The majority of interviews will start out with you being asked to introduce yourself and your background or “walk me through your resume.” There are two reasons for this. First, the interviewer wants to hear your “story” and second, it gives the interviewer a chance to quickly read over your resume while you are talking. More often than not, he or she hasn’t had the time to read it before you walked in the interview room.
The opportunity to walk through your resume is your chance to talk about your background and to make your case why you want to be an investment banker. The most important thing is that you tell a story that makes sense to the interviewer and shows a progression leading up to you being a banker. Even if the choices that you’ve made (schools, degrees, jobs) don’t follow a natural progression, you need to describe your experiences in a manner that flows convincingly. Now, that isn’t to say that you necessarily need to find commonality in everything you’ve done, or “weave a thread” through each job, as long as you can demonstrate some sensible flow.

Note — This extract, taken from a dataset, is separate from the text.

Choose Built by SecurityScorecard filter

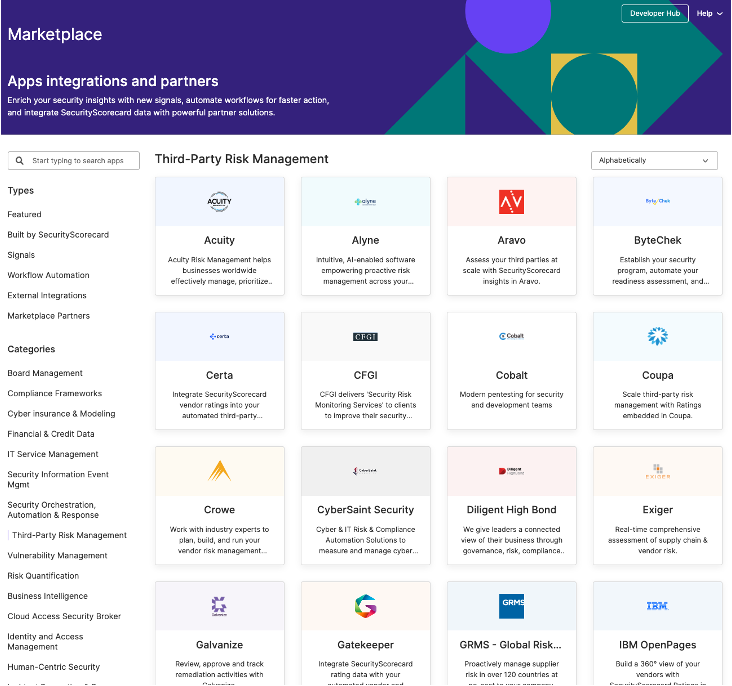tap(58, 235)
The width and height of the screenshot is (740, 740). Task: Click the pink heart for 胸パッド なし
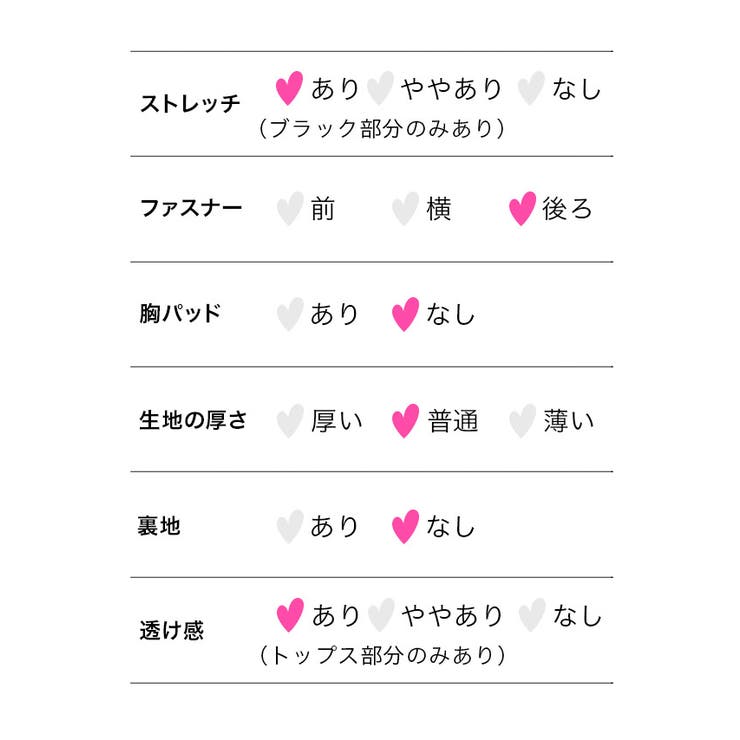(405, 314)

For example, highlight how each job enabled you to take more responsibility or required more finance knowledge than the one before it. Even if you’ve switched careers or reversed directions, talk about what you’ve learned from those decisions that make you a good investment banking candidate.
Remember, this is your opportunity to make a first impression and perhaps your only opportunity to make your case as you see fit, so don’t underestimate the importance of this part of the interview.